In exercise 5 of section 0 of Fundamentals of convex analysis by Hiriart-Urrut, Lemaréchal, we're supposed to prove that if a self-adjoint linear operator $A:\mathbb{R}^n \rightarrow \mathbb{R}^n$ is positive semi-definite and $b \in \textrm{Im}A$, then $q(x)=\langle Ax,x \rangle - 2 \langle b,x \rangle$ has a finite infimum, and this infimum is a minimum.
I'm not sure how to prove this. An outline of a possible approach:
We will show that $q$ grows large as we move away far away from the origin. If that is true, then for a properly chosen $U=\overline{B}(0,K)$ we have that $q$ is continuous and so it achieves a minimum on $U$. Because $q$ only "grows" outside of $U$, this minimum is global.
Denote the symmetric bilinear form $(x,y) \mapsto \langle Ax,y \rangle$ by $L$. Then it's easy to see that if $L(v,v)>0$, then $L(kv,kv)=k^2 L(v,v)$, and so $q(kv)$ goes to infinity as we raise $k>0$. By the spectral theorem there exists a basis $\{ b_1,...,b_n \}$ such that $L$ with respect to this basis is diagonal and the elements on the diagonal are non-negative.
If the elements on the diagonal are all positive we are done by the previous part.
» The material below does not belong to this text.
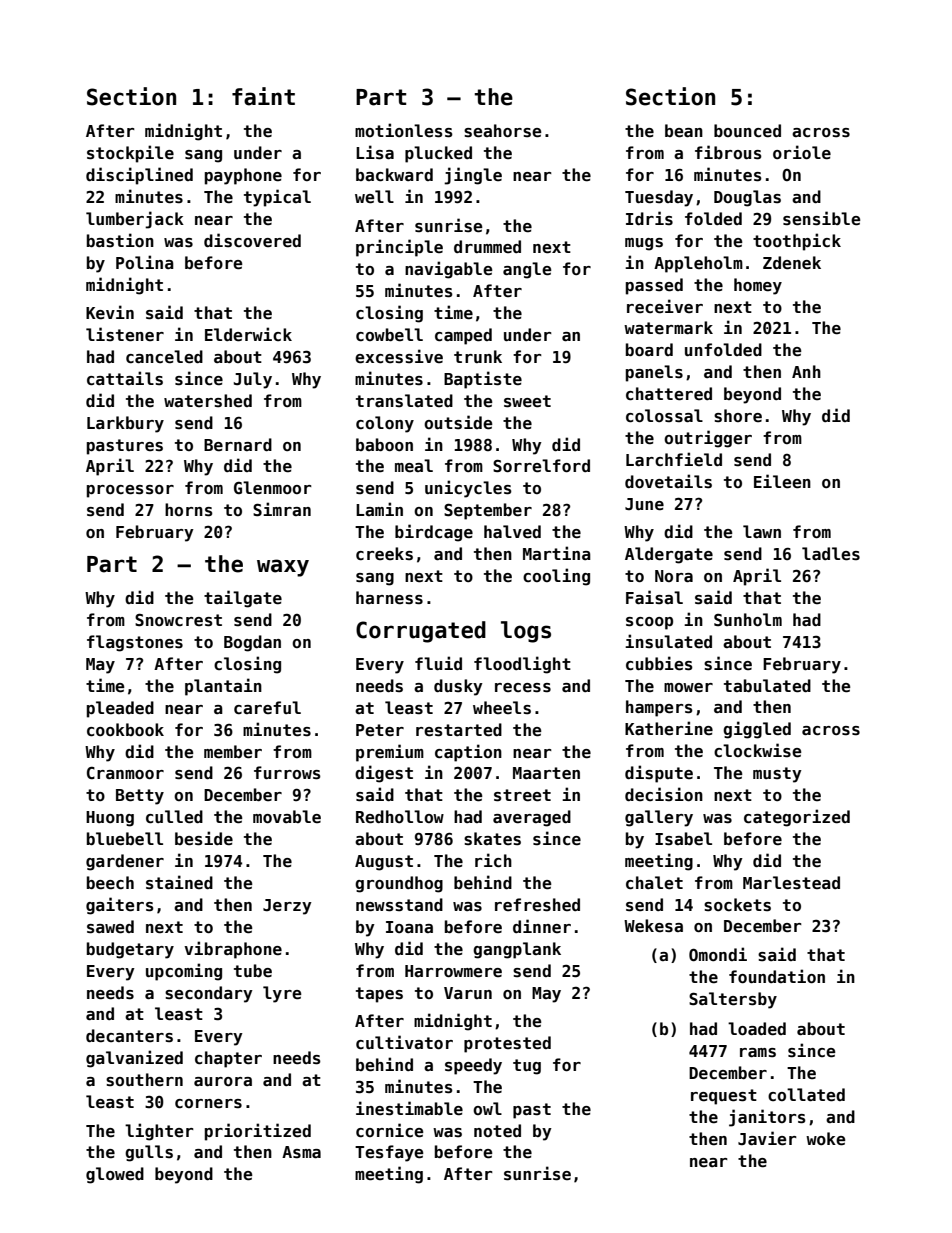  I want to click on motionless, so click(404, 130).
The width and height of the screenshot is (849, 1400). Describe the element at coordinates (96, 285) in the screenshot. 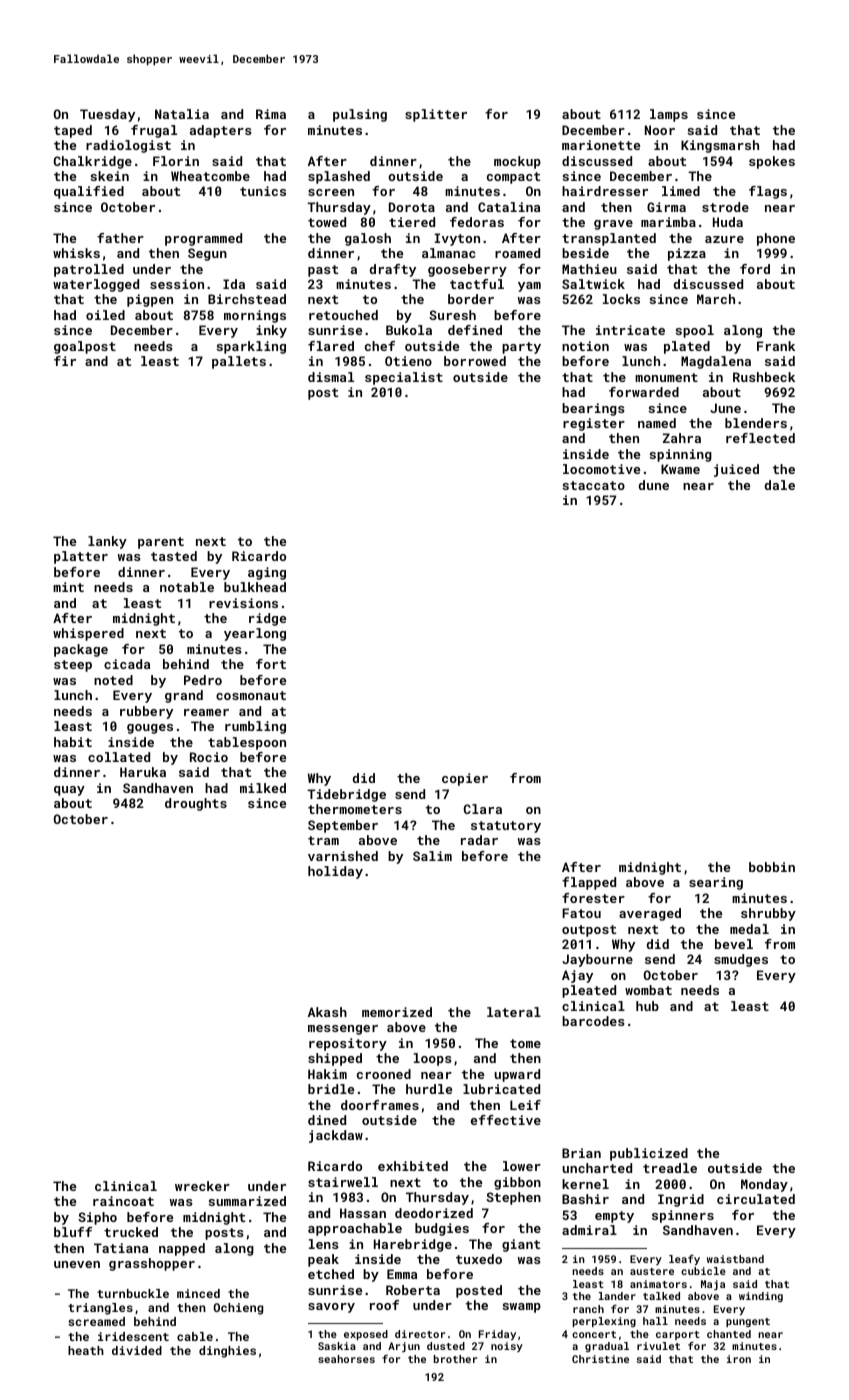

I see `waterlogged` at that location.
If the $i$th element on the diagonal is zero, then $q(b_i)=L(b_i,b_i)-2 \langle b,x \rangle = L(b_i,b_i) - 2 \langle Ay, b_i \rangle = L(b_i,b_i) - 2L(b_i,y)=0-0=0$ (using the fact that $b \in \textrm{Im} A$).
However this seems excessive and I doubt I'm supposed to use the spectral theorem, so I think I must be missing something. EDIT: spectral theorem might not be necessary - symmetric elementary operations are enough to transform $L$ into a diagonal bilinear form with respect to some basis.